Catholic involvement in the temperance movement has been very strong since at least the nineteenth century, with a number of specifically Catholic societies formed to encourage moderation or total abstinence from alcohol.

In Ireland, the priest Theobald Mathew persuaded thousands of people to sign the temperance pledge, therefore, establishing the Teetotal Abstinence Society in 1838, which would later be renamed the Knights of Father Mathew. The League of the Cross was a Catholic total abstinence confraternity founded in 1873 by Cardinal Henry Edward Manning.

The Plenary Councils of Baltimore declared:

Let the exeretions of Catholic temperance societies meet with hearty co-operation of pastor and people, and they will go farr towards strangling the emonstrous evil of intemperance. Pastoral Lettere, Acta, p. xciii. The misuse of intoxicating drinks is certainly one of the most deplorable evils of our age and country. Intemperance is a constant source of sin and a copious fountain of misery. It has brought to utter ruin countless multitudes and entire families, and has precipitated into eternal perdition very many souls. All should, therefore, be exhorted, by the love of God and country, to bend every energy to the extirpation of this baleful evil. To the clergy, to whom God has given the office of breaking unto men the Bread of Life and training them in Christian morality, we chiefly look for helpers in this great work. Let them never cease to raise their voices against drunkenness and the causes and occasions of it, especially in giving spiritual missions to the people.

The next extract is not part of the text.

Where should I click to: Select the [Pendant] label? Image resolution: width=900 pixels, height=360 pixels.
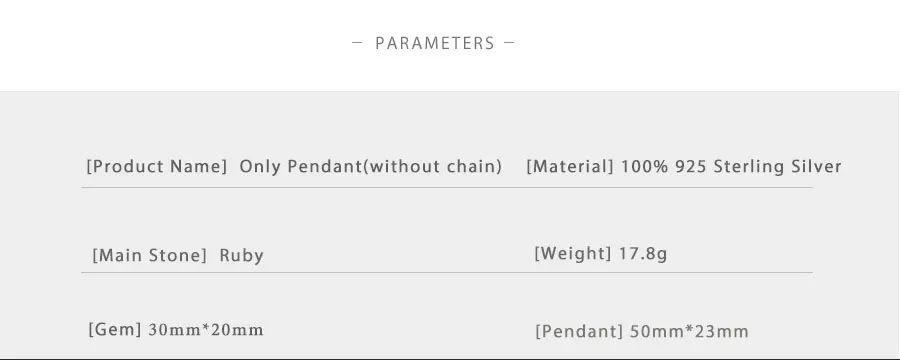579,331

Pope Leo XIII, on 27 March 1887, commended the work of the temperance movement, especially the Catholic Total Abstinence Union, "esteem[ing] worthy of all commendation the noble resolve of your pious associations, by which they pledge themselves to abstain totally from every kind of intoxicating drinks." James Joseph McGovern wrote that Leo XIII supported total abstinence during his long Pontificate", giving "unqualified encouragement to Cardinal Manning who labored most zealously for the suppression of the liquor traffic that was so demoralizing to the working classes in England."

In 1898, James Cullen founded the Pioneer Total Abstinence Association in response to the fading influence of the original temperance pledge and this organisation remains active to this day.

In 1911, The Michigan Catholic implored the faithful: “Vote for the saloon if you want future generations to be shriveled, bloodless, prematurely decayed creatures. … Vote against the saloon if you wish to build up a race of giant, healthy manhood and glorious womanhood.”